The pragmatic channel solution wakes up the “boss” task (your task B) on every completion of a worker. This is of course silly, it only needs to be woken when the last worker completes. Hence, it has about 2x the scheduler overhead.
But it is obviously correct, and its obvious to write and to reason about, easy to explain to people with an analogy (“oh, we hand out work-orders and completion receipts between workers and boss thread, using a well-known channel abstraction”).
The extra 2x scheduler overhead should not matter very much for performance in most usecases: If scheduler overhead is a serious limitation, then your algorithm sucks and you should fix that.
On the other side, writing and reviewing the kind of locking / atomics code of the by-hand solution is not entirely trivial, and bugs happen. The empirical rate of race condition bugs in “let’s do concurrency by hand, can’t be so hard”-code is very large.

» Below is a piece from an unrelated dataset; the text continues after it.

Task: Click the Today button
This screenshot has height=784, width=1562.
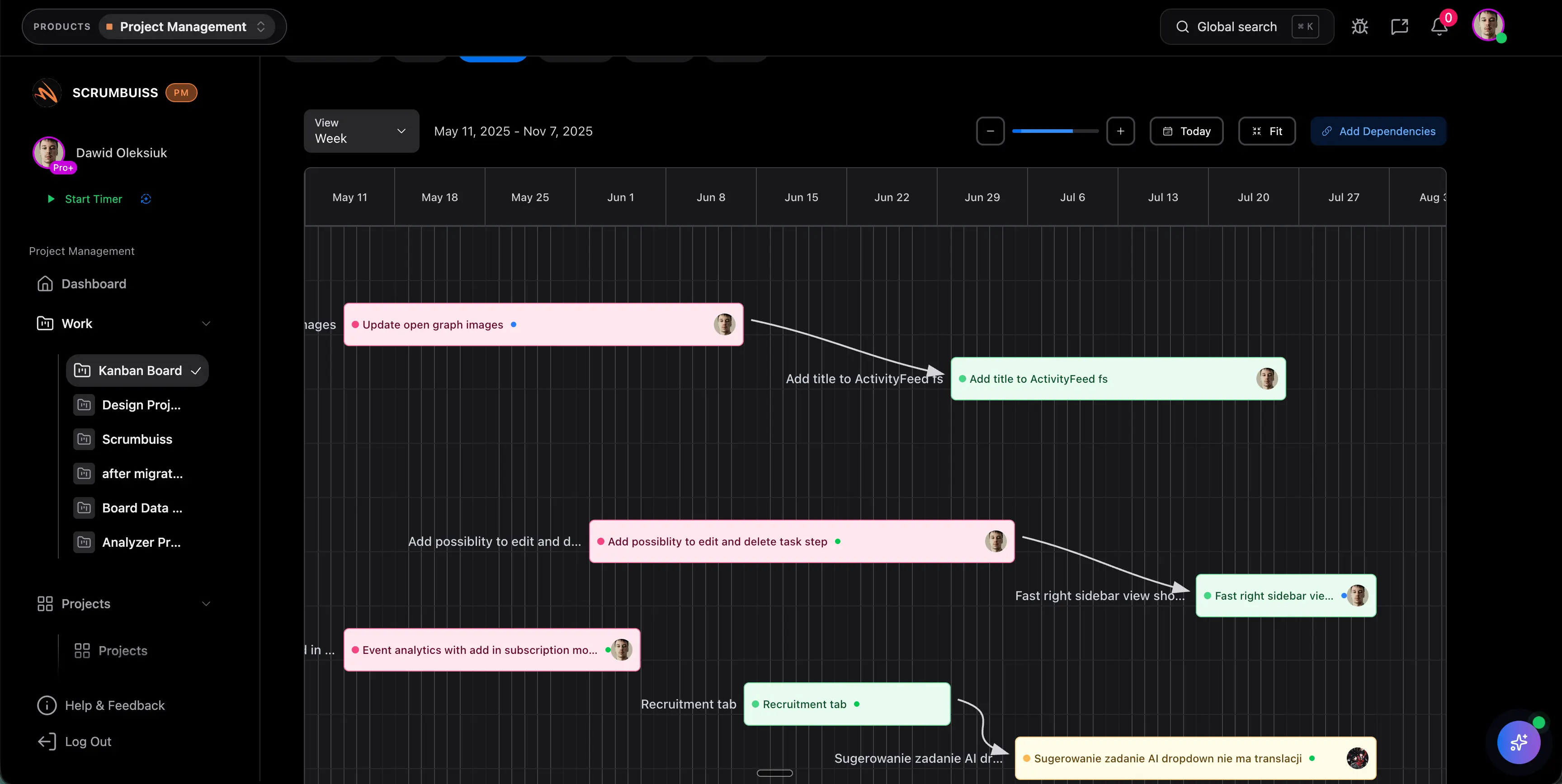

Yet, it’s not aesthetically pleasing to burn all these perfectly fine CPU cycles for “humility” when one has an “obviously” correct solution. (but I must admit that I have produced plenty of data races in “obviously correct” code, due to faulty reasoning).
So it comes down to your project goals. Building your own is more fun and educational and aesthetically pleasing; but certainly not pragmatic, the stupid wasteful work-slip channel should be fast enough.
2 Likes
Not quite the same, but FWIW 1.12 will have a waitall
function (julia/NEWS.md at v1.12.0-beta1 · JuliaLang/julia · GitHub).